Father's Eyes: A Review
Wednesday, April 25, 2007
For those who struggle with the effects of an abusive home environment, Cherie Burbach's recently published book, Father's Eyes, may provide hope and solace. Burbach, the daughter of an abusive, alcoholic father who ultimately took his own life, chronicles her journey through despair to Christian faith, from struggle to search to surrender to embrace --- the embrace, that is, of God the Father's love. The poems are honest, accessible, and cathartic, no doubt, for Burbach as well as others who may share her experience.
That being said, I have to say, with Garrison Keillor, that "[s]elf-expression is not the point of it, people!" In a funny and yet insightful article a number of years ago in The Atlantic Monthly entitled "The Poetry Judge," Keillor makes the pithy observation that "[e]xperience becomes literature when it no longer matters to the reader whether the story is true or not." He's right. Good poems are the ones that bring pleasure in the reading -- so much pleasure that you might just read them to the person sitting next to you. Writers and readers of poetry love the sight and sound of language; meaning and content must be carried along by such words.
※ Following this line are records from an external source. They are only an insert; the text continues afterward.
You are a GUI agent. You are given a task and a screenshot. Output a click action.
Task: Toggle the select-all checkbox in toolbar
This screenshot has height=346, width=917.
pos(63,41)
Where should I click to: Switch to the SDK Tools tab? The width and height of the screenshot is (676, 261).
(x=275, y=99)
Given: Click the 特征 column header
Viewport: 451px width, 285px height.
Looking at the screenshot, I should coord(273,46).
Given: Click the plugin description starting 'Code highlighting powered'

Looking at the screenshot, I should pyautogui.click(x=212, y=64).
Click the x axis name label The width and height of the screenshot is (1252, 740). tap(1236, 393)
The sense I have in reading Father's Eyes is that I am peering into Burbach's journal. When I read "I am the guilt of my father's illness/ I am the burden of his death/ I am evidence of his addiction," I am sympathetic. But because I do not share her experience, I must decide whether to read the poems because I love the writing, and I can't say that I do. I encourage her to use more concrete, particular images, to write about a wider array of topics, and to drop the personal pronoun. For someone who loves writing, I suspect there are good poems to be written and, ultimately, she will write them.
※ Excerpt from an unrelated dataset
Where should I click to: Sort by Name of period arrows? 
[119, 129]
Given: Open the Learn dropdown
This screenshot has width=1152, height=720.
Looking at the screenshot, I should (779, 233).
"In The Father's eyes/ I'm His child./ His delight./ He wants me here,/ and I belong." We can celebrate God's embrace of Cherie Burbach and hope her book will help other strugglers. with abusive home situations. We can also watch for more developed and mature writing in future books. And we can celebrate the Father who rescues us and gifts us with the ability to glorify him in our writing and other vocations.